— Stated exercise A —
From the passage on dark solitons in Bose-Einstein condensates, list the fields to which solitons, as particlelike objects, link BEC physics.
— Stated exercise B —
Resume the passage on dark solitons in Bose-Einstein condensates after its final numbered equation and write the next paragraph.

— Passage shown —

* BEGIN *

Phase engineering of Matter Waves:
Creation of Dark Solitons in Bose-Einstein condensates

Like the harmonic oscillator which archetypically describes oscillation processes, solitons are nowadays the paradigm of nonlinear waves. Dark solitons as an important class of macroscopically excited Bose condensed states are of particular interest within the new field of nonlinear atom optics to explore nonlinear properties of matter waves.
Solitonlike solutions of the Gross-Pitaevskii equation are closely related to similar solutions in nonlinear optics describing the propagation of light pulses in optical fibres. Here, bright soliton solutions correspond to short pulses where the dispersion of the pulse is compensated by the self-phase modulation, i.e. the shape of the pulse does heuristically not change. Similarly, optical dark solitons correspond to intensity minima within a broad light pulse [17].
In the case of nonlinear matter waves, bright solitons are expected only for an attractive interparticle interaction (s-wave scattering length $a<0$) [18], whereas dark solitons, also called ``kink states'', are expected to exist for repulsive interactions ($a>0$). Recent theoretical studies discuss the dynamics and stability of dark solitons [19,20,21,22], as well as concepts for their creation [16,23,24].
Conceptually, solitons as particlelike objects provide a link of BEC physics to fluid mechanics, nonlinear optics, and fundamental particle physics.

Dark solitons in matter waves are characterised by a local density minimum and a sharp phase gradient of the wave function at the position of the minimum (Fig. 1(a)).

Figure 1: (a) Density and phase distribution of a dark soliton state with $\Delta \phi _{k} \sim \pi$. The density minimum has a width of $\sim l_{0}$. (b) Phase imprinting potential, $U_{pi}$, and associated phase distribution.

Due to the balance between the repulsive interparticle interaction trying to reduce the minimum and the phase gradient trying to enhance it, the shape of the soliton does not change. The macroscopic wave function of a dark soliton in a cylindrical harmonic trap forms a plane of minimum density (DS plane) perpendicular to the symmetry axis of the confining potential. Thus, the corresponding density distribution shows a minimum at the DS plane with a width of the order of the (local) correlation length. A dark soliton in a homogeneous 1D BEC of density $n_{0}$ is described by the wave function (see [22], and references therein)

$$\Psi_k(x) = \sqrt{n_0}\left( i\cdot\frac{v_k}{c_s}+ \sqrt... ...rac{x-x_k}{l_0}\sqrt{1-\frac{v_k^2}{c_s^2}}\right]\right) ,$$ (1)

* END *

— Dataset extract —
* BEGIN *

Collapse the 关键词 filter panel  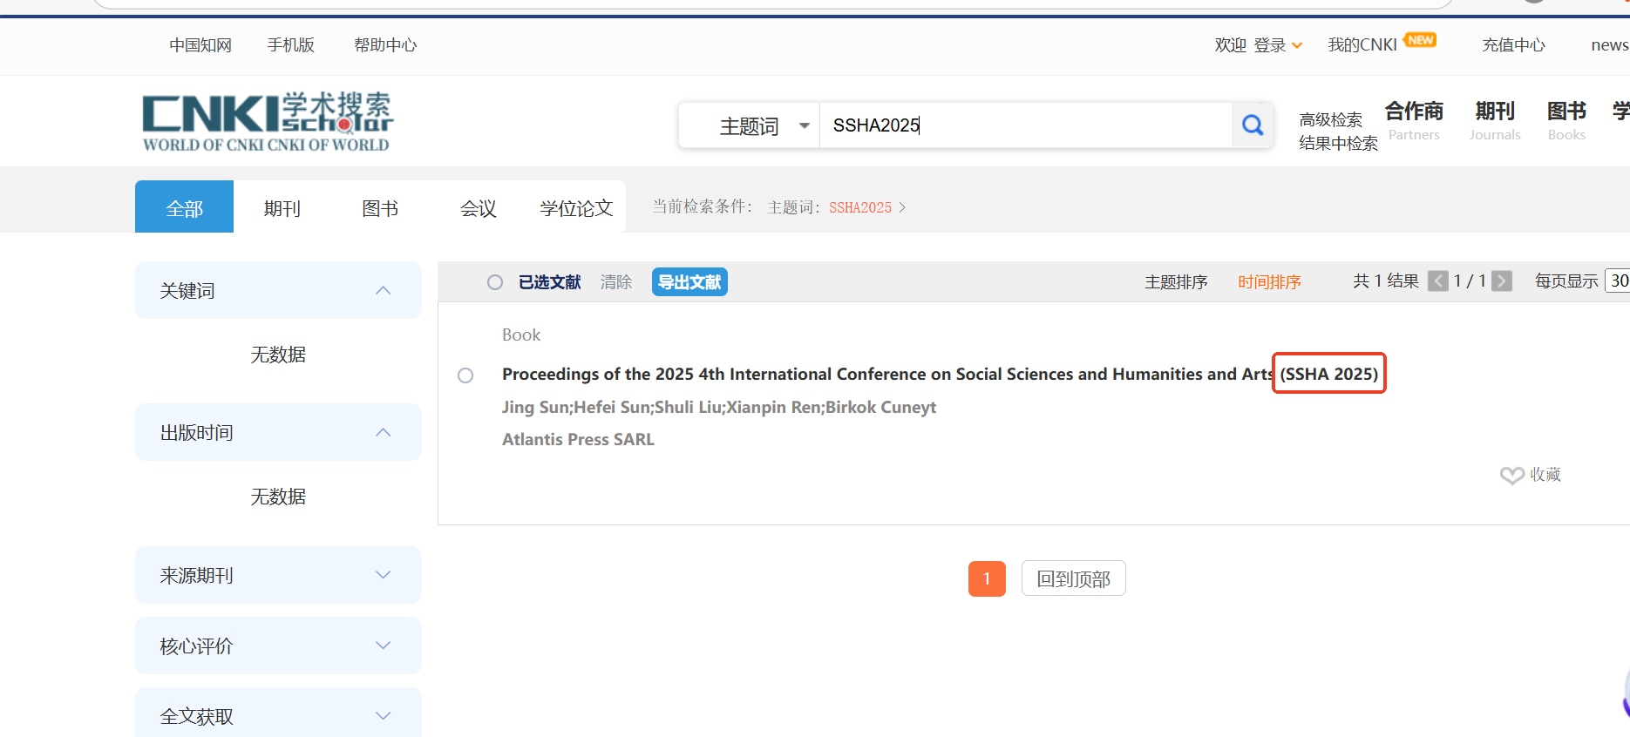pyautogui.click(x=383, y=291)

* END *

— Written reply A —
fluid mechanics, nonlinear optics, fundamental particle physics

— Written reply B —
with the position $x_k$ and velocity $v_k$ of the DS plane, the correlation length $l_0=(4\pi a n_0)^{-1/2}$, and the speed of sound $c_s=\sqrt{4\pi a n_0}\hbar/m$, where $m$ is the mass of the atom. For $T=0$ in 1D, dark solitons are stable. In this case, only solitons with zero velocity in the trap center do not move, otherwise they oscillate along the trap axis [20]. However, in 3D at finite temperature, dark solitons exhibit thermodynamic and dynamical instabilities. The interaction of the soliton with the thermal cloud causes dissipation which accelerates the soliton. Ultimately, it reaches the speed of sound and disappears [22]. The dynamical instability originates from the transfer of the (axial) soliton energy to the radial degrees of freedom and leads to the undulation of the DS plane, and ultimately to the destruction of the soliton. This instability is essentially suppressed for solitons in cigar-shaped traps with a strong radial confinement [21]. As can be seen from equation (1), the local phase of the dark soliton wave function varies only in the vicinity of the DS plane, $x\approx x_{k}$, and is constant in the outer regions, with a phase difference $\Delta \phi_{k}$ between the parts left and right to the DS plane (see Fig. 1(a)). To generate dark solitons experimentally, we apply the method of phase imprinting [16], which also allows one to create vortices and other textures in Bose-Einstein condensates. A homogeneous potential, $U_{pi}$, generated again by the dipole potential of a far detuned laser beam is applied to one half of the condensate wave function (Fig. 1(b)). The potential is pulsed on for a time $t_{p}$, such that the wave function locally aquires an additional phase factor $e^{-i\Delta \phi_{pi}}$, with $\Delta \phi_{pi} = U_{pi}\cdot t_{p}/\hbar \sim \pi$. The pulse duration $t_{p}$ is chosen to be short compared to the correlation time of the condensate, $t_{c}=\hbar /\mu$, where $\mu$ is the chemical potential. This ensures that the effect of the light pulse corresponds approximately to a change of the phase of the BEC, whereas changes of the density during this time can be neglected.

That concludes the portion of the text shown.